**Task requirements:**
[1] Name every kind of nut mentioned in the one-tray cooking passage.
[2] Write the next part of the one-tray cooking passage, picking up right after its last sentence.

**Passage provided:**
So here’s the plan, let’s confine our meals to one roasting tin and perhaps a bowl of crunchy lettuces, salad leaves and soft herbs. Once you get on the ‘one tray’ track, it’s like a game.  It’s amazing what combinations you can conjure up – a whole meal on just one roasting tin.

So this week, I’ve got something for everyone – meat and fish lovers, vegetarians, vegans, even a pasta dish, all substantial enough to feed the family.

I’ve chosen a delicious pan roasted cauliflower from Anna Jones new book ‘One Pot, Pan, Planet’. This can be vegetarian or vegan if you choose to use vegan butter. Pine nuts are super expensive now but cashew or pistachios, even almonds work really well here too.
Another delicious vegetarian option might be a chickpea braise with kale and harissa.
For those of you who have my last book, ‘One Pot Feeds All’ (published by Kyle Books), there are a myriad of recipes for one pot, one dish, sheet pan or roasting tin. Roast salmon is cooked in just 8-10 minutes and can feed 15-20 people or how about a whole turbot or a large Summer plaice on a bed of potatoes and slivered fennel with a herb butter.
A great big dish of chicken thighs with potatoes, onions and aioli will also feed the entire family deliciously as will Moroccan lamb chops with tahini and yoghurt – supper in a dish.
How about wrapping up with an irresistible pud, apple and raspberry traybake with sweet geranium sugar.

Let me know which you enjoy most…all save time, wash up and mean you can have maximum fun in the sun…Enjoy

Anna Jones’s Pan-Roasted Cauliflower with Saffron Butter

Cooking vegetables like this (pan roasting) happens a lot in restaurant kitchens but it’s a good thing to do at home too. You get the vegetables going in the pan, building up a bit of colour and texture, then blast them in the oven to cook through; they get some direct heat and char from the hob, then some more mellow-even heat from the oven. I love adding vinegar when I am cooking vegetables and it’s balanced here by the sweetness of the cauliflower, saffron and pine nuts. This recipe is inspired by the brilliant cook, Lela DeMille.

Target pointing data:
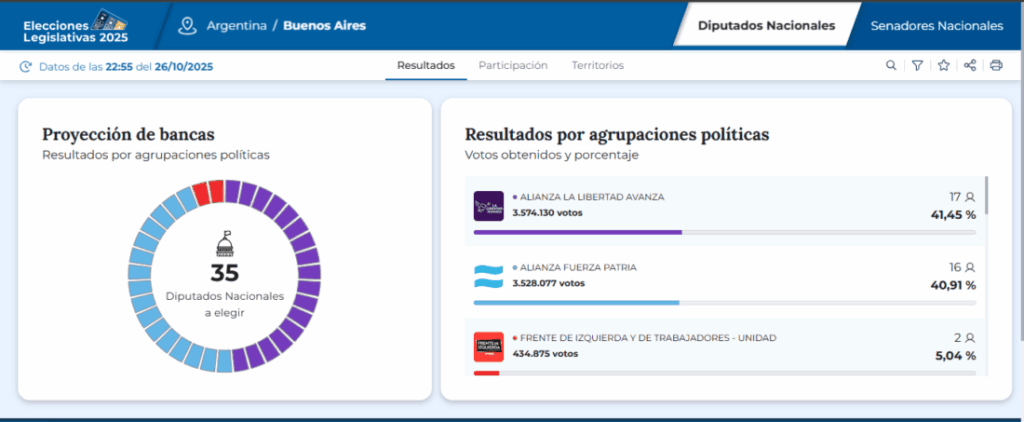Click the print icon
This screenshot has width=1024, height=422.
click(x=996, y=66)
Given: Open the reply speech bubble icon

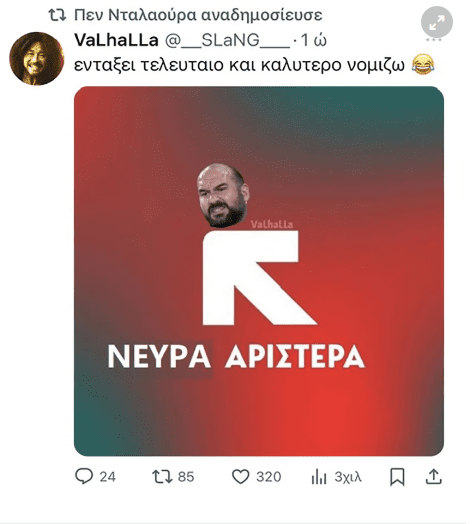Looking at the screenshot, I should [x=84, y=476].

**Task answers:**
[1] Pine nuts, cashews, pistachios, almonds

[2]
Serves 4

For the Yoghurt

a small bunch of mint and/or parsley, finely chopped

6 tablespoons thick natural yoghurt or vegan yoghurt of your choice

a drizzle of good olive oil

For the Cauliflower

olive oil

1 large cauliflower (about 800g/1 3/4lb), florets separated and stalks finely sliced

50ml (2fl oz) white wine vinegar

a good pinch of saffron strands (or 1/2 teaspoon ground turmeric)

50g (2oz) butter or vegan butter, cubed

a small bunch of parsley and/or coriander, roughly chopped

To Serve

4 flatbreads

a good pinch of sumac or Aleppo chilli

150g (5oz) pine nuts, toasted

Preheat the oven to 220°C/(200°C Fan)/Gas Mark 7.

Mix the mint and/or parsley and yoghurt in a small bowl. Season with salt and pepper, stir in a splash of olive oil, then set aside.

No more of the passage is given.